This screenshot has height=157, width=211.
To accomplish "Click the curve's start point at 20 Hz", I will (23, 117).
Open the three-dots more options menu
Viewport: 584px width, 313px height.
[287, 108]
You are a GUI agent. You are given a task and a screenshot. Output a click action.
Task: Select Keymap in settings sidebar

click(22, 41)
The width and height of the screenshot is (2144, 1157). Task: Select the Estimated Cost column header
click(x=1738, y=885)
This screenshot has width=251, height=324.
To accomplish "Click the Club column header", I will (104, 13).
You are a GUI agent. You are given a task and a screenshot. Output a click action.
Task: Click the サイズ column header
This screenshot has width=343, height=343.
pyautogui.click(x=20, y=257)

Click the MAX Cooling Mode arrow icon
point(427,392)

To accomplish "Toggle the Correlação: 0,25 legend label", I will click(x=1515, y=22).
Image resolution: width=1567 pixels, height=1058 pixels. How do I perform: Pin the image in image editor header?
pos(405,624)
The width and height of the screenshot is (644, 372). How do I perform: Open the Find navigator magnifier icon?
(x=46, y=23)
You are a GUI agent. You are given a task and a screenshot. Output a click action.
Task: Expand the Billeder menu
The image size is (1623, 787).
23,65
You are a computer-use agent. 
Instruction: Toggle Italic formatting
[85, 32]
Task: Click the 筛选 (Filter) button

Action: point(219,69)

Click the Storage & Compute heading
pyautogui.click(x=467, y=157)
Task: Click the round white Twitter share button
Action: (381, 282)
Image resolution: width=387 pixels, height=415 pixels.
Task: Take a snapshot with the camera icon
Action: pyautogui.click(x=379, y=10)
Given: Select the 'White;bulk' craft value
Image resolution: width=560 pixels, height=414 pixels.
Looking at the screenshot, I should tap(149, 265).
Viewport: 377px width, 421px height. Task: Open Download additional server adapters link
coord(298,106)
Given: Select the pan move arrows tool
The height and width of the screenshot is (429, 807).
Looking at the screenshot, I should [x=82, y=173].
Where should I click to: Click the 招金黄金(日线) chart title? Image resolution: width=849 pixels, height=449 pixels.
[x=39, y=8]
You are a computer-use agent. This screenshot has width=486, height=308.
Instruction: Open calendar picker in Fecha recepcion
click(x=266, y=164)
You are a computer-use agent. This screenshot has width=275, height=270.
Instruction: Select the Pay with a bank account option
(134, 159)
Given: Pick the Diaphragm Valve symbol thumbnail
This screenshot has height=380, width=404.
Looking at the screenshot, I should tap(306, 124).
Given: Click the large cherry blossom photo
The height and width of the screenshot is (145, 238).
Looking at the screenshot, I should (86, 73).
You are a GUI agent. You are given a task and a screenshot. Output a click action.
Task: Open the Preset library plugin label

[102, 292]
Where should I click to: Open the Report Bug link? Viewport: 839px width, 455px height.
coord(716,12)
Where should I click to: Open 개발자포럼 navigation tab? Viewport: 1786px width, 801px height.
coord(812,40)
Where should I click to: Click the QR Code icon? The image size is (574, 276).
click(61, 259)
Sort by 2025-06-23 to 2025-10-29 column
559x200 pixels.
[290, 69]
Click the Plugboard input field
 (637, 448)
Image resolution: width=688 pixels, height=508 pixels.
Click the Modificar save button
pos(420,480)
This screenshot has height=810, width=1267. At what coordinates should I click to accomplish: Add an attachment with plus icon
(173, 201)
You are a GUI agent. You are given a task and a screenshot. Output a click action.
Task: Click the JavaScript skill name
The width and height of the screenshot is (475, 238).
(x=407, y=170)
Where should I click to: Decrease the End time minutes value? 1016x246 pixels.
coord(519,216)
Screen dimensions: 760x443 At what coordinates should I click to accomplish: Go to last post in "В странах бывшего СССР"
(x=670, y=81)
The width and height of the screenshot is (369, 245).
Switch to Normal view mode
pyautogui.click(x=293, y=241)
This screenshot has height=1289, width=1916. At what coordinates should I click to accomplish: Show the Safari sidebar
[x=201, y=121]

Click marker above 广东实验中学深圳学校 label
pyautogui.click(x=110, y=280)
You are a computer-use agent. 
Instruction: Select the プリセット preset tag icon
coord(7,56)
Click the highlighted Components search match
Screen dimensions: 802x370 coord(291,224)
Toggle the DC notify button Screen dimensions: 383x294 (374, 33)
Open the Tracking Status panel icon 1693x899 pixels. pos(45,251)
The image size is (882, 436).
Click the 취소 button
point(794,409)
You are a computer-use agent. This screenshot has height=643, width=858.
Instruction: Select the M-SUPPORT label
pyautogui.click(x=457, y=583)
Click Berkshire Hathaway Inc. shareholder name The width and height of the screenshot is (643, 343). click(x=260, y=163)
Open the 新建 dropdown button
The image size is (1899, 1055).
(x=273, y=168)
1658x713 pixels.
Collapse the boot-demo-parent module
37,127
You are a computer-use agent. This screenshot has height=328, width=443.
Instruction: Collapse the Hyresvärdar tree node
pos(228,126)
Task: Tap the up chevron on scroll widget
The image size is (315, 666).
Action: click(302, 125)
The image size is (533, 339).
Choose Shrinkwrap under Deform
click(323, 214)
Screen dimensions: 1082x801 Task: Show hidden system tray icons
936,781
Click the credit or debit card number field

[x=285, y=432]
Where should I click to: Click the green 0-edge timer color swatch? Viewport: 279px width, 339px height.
# # # # # # #
• **EXERCISE BRIEF**
Rewrite the lines above with every instance of "column header" switched to "column title" and nothing else changed.

• **EXERCISE ANSWER**
This screenshot has height=157, width=211.
To accomplish "Click the curve's start point at 20 Hz", I will (23, 117).
Open the three-dots more options menu
Viewport: 584px width, 313px height.
[287, 108]
You are a GUI agent. You are given a task and a screenshot. Output a click action.
Task: Select Keymap in settings sidebar

click(22, 41)
The width and height of the screenshot is (2144, 1157). Task: Select the Estimated Cost column title
click(x=1738, y=885)
This screenshot has width=251, height=324.
To accomplish "Click the Club column title", I will (104, 13).
You are a GUI agent. You are given a task and a screenshot. Output a click action.
Task: Click the サイズ column title
This screenshot has width=343, height=343.
pyautogui.click(x=20, y=257)

Click the MAX Cooling Mode arrow icon
point(427,392)

To accomplish "Toggle the Correlação: 0,25 legend label", I will click(x=1515, y=22).
Image resolution: width=1567 pixels, height=1058 pixels. How do I perform: Pin the image in image editor header?
pos(405,624)
The width and height of the screenshot is (644, 372). How do I perform: Open the Find navigator magnifier icon?
(x=46, y=23)
You are a GUI agent. You are given a task and a screenshot. Output a click action.
Task: Expand the Billeder menu
The image size is (1623, 787).
23,65
You are a computer-use agent. 
Instruction: Toggle Italic formatting
[85, 32]
Task: Click the 筛选 (Filter) button

Action: point(219,69)

Click the Storage & Compute heading
pyautogui.click(x=467, y=157)
Task: Click the round white Twitter share button
Action: (381, 282)
Image resolution: width=387 pixels, height=415 pixels.
Task: Take a snapshot with the camera icon
Action: pyautogui.click(x=379, y=10)
Given: Select the 'White;bulk' craft value
Image resolution: width=560 pixels, height=414 pixels.
Looking at the screenshot, I should tap(149, 265).
Viewport: 377px width, 421px height. Task: Open Download additional server adapters link
coord(298,106)
Given: Select the pan move arrows tool
The height and width of the screenshot is (429, 807).
Looking at the screenshot, I should [x=82, y=173].
Where should I click to: Click the 招金黄金(日线) chart title? Image resolution: width=849 pixels, height=449 pixels.
[x=39, y=8]
You are a computer-use agent. This screenshot has width=486, height=308.
Instruction: Open calendar picker in Fecha recepcion
click(x=266, y=164)
You are a computer-use agent. This screenshot has width=275, height=270.
Instruction: Select the Pay with a bank account option
(134, 159)
Given: Pick the Diaphragm Valve symbol thumbnail
This screenshot has height=380, width=404.
Looking at the screenshot, I should tap(306, 124).
Given: Click the large cherry blossom photo
The height and width of the screenshot is (145, 238).
Looking at the screenshot, I should (86, 73).
You are a GUI agent. You are given a task and a screenshot. Output a click action.
Task: Open the Preset library plugin label

[102, 292]
Where should I click to: Open the Report Bug link? Viewport: 839px width, 455px height.
coord(716,12)
Where should I click to: Open 개발자포럼 navigation tab? Viewport: 1786px width, 801px height.
coord(812,40)
Where should I click to: Click the QR Code icon? The image size is (574, 276).
click(61, 259)
Sort by 2025-06-23 to 2025-10-29 column
559x200 pixels.
[290, 69]
Click the Plugboard input field
 (637, 448)
Image resolution: width=688 pixels, height=508 pixels.
Click the Modificar save button
pos(420,480)
This screenshot has height=810, width=1267. At what coordinates should I click to accomplish: Add an attachment with plus icon
(173, 201)
You are a GUI agent. You are given a task and a screenshot. Output a click action.
Task: Click the JavaScript skill name
The width and height of the screenshot is (475, 238).
(x=407, y=170)
Where should I click to: Decrease the End time minutes value? 1016x246 pixels.
coord(519,216)
Screen dimensions: 760x443 At what coordinates should I click to accomplish: Go to last post in "В странах бывшего СССР"
(x=670, y=81)
The width and height of the screenshot is (369, 245).
Switch to Normal view mode
pyautogui.click(x=293, y=241)
This screenshot has height=1289, width=1916. At what coordinates should I click to accomplish: Show the Safari sidebar
[x=201, y=121]

Click marker above 广东实验中学深圳学校 label
pyautogui.click(x=110, y=280)
You are a computer-use agent. 
Instruction: Select the プリセット preset tag icon
coord(7,56)
Click the highlighted Components search match
Screen dimensions: 802x370 coord(291,224)
Toggle the DC notify button Screen dimensions: 383x294 (374, 33)
Open the Tracking Status panel icon 1693x899 pixels. pos(45,251)
The image size is (882, 436).
Click the 취소 button
point(794,409)
You are a computer-use agent. This screenshot has height=643, width=858.
Instruction: Select the M-SUPPORT label
pyautogui.click(x=457, y=583)
Click Berkshire Hathaway Inc. shareholder name The width and height of the screenshot is (643, 343). click(x=260, y=163)
Open the 新建 dropdown button
The image size is (1899, 1055).
(x=273, y=168)
1658x713 pixels.
Collapse the boot-demo-parent module
37,127
You are a computer-use agent. This screenshot has height=328, width=443.
Instruction: Collapse the Hyresvärdar tree node
pos(228,126)
Task: Tap the up chevron on scroll widget
The image size is (315, 666).
Action: click(302, 125)
The image size is (533, 339).
Choose Shrinkwrap under Deform
click(323, 214)
Screen dimensions: 1082x801 Task: Show hidden system tray icons
936,781
Click the credit or debit card number field

[x=285, y=432]
Where should I click to: Click the green 0-edge timer color swatch? Viewport: 279px width, 339px height.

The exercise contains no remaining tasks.